Your father’s executor will have to determine which of the properties he should claim as his principal residence in order to minimize the taxes on his death. I would call in the help of a good tax accountant to crunch those numbers.

What’s Your Tax Issue? Province of Residence

In Canadian Income Tax, Personal Tax, Residency on February 11, 2011 at 10:25 am

The Tax Issue:

I recently accepted a job position with my current employer which will transfer  me from Toronto to Montreal. Now I love Montreal however I hate Quebec income tax and I was looking for a way to physically work in Montreal (Quebec) however keep paying taxes as a resident of Ontario.  Any advice would help.

The Answer:

Welcome to the club! We Montreal-lovers and Quebec tax-haters have been struggling with this question for years. Some of have moved away never to return. Unfortunately, loving Montreal comes with a price (and I don’t mean Carey :-) ).

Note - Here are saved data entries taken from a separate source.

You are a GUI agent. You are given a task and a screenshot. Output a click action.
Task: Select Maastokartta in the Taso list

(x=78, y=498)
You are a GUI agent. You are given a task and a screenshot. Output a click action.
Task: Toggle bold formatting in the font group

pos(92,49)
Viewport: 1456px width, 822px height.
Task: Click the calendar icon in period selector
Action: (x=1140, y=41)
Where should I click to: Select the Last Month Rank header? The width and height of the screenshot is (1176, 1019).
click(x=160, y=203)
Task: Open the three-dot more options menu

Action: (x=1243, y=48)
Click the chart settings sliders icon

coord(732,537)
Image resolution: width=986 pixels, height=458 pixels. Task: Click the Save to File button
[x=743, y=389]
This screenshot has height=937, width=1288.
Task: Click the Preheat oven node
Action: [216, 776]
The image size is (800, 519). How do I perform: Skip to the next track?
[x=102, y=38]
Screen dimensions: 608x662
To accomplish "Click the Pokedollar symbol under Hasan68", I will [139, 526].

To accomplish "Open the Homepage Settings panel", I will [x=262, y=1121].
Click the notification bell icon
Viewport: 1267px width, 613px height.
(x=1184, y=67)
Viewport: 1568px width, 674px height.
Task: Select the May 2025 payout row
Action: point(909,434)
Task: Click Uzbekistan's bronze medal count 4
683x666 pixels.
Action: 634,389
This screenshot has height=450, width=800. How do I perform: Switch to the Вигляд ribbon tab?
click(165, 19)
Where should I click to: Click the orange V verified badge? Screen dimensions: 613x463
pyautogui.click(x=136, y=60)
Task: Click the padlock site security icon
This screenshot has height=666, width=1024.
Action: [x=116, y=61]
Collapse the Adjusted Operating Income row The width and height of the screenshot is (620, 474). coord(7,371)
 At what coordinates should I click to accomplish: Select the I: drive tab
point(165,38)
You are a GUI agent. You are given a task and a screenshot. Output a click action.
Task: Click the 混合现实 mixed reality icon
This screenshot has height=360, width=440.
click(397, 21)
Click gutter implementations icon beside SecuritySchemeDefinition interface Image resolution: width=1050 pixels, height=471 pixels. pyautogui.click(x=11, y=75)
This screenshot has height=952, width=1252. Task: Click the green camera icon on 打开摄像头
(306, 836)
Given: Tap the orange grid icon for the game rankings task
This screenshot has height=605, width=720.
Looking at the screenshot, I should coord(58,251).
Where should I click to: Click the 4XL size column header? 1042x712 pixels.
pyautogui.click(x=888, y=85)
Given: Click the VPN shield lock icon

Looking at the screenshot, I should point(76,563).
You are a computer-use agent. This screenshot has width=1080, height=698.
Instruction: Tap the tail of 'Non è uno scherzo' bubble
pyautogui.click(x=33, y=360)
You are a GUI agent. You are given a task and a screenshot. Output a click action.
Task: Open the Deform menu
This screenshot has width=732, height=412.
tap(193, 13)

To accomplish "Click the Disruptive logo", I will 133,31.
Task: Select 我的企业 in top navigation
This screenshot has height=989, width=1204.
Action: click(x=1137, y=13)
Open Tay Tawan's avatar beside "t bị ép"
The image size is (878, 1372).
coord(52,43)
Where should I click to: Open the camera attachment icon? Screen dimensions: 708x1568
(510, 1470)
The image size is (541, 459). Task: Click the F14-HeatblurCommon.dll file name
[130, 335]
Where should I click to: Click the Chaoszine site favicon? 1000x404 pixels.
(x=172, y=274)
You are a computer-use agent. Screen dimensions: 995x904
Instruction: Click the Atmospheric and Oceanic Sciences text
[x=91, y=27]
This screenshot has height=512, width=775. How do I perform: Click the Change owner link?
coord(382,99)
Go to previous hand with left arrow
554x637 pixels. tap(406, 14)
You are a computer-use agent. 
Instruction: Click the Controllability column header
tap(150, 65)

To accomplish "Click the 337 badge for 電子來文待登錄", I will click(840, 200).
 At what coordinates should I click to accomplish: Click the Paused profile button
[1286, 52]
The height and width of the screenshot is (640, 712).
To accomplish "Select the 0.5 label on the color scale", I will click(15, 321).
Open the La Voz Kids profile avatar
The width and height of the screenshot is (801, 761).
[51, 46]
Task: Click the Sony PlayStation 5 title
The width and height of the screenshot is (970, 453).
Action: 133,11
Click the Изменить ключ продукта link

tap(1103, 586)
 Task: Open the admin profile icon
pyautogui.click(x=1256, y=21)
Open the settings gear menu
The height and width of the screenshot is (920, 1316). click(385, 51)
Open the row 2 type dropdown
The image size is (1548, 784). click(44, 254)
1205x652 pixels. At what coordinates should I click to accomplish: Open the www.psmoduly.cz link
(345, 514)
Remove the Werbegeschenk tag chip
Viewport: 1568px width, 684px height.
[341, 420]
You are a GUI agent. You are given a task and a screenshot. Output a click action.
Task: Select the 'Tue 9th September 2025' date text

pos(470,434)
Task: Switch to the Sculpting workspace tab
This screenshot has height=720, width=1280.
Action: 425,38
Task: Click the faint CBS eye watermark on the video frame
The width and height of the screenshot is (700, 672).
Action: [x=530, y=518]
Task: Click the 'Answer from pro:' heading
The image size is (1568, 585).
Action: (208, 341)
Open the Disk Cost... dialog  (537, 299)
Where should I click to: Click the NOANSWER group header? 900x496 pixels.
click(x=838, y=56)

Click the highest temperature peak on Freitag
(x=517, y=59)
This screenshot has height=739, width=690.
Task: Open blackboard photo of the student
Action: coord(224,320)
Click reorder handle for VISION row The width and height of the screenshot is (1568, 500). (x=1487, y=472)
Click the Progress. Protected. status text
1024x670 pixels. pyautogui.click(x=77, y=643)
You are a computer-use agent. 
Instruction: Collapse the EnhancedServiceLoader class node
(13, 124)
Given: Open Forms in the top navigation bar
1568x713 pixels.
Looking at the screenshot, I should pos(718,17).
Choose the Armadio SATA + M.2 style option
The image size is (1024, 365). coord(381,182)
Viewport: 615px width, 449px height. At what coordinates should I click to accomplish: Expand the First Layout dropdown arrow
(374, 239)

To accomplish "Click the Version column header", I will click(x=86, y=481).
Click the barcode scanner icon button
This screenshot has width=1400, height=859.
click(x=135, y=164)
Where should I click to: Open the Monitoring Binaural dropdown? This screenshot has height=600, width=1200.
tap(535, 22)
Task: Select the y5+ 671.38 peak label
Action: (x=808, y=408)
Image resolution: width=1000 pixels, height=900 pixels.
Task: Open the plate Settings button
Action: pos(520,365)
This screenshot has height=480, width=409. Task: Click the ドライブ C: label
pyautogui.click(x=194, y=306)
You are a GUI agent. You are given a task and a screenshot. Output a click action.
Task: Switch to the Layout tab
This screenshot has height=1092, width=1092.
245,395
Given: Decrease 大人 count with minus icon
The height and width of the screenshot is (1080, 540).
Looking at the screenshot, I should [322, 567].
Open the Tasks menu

Individuals are subject to Canadian income taxes in the province where they reside on December 31 of any given year. Residency for income tax purposes is not a choice one makes by ticking a box on a tax return. It is a question of fact, based on your residential ties.

The most important residential ties are where your home (owned or rented) is, and where your spouse or common-law partner or dependants reside. Other ties that may be relevant include social ties, bank accounts, driver’s licence and medicare.

So, unless you’re move is temporary or you plan to commute from Toronto each day, you’re pretty much going to have to set up residential ties in Montreal and pay Quebec taxes.

If you really feel very strongly about staying out of the Quebec tax system (as a resident of Ontario you’d be saving less than 2 per cent in income tax if you’re at the top marginal bracket), you could make your home in nearby Cornwall, Ontario, which is only about a 45 minute commute from Montreal (on a Sunday Morning :-) ).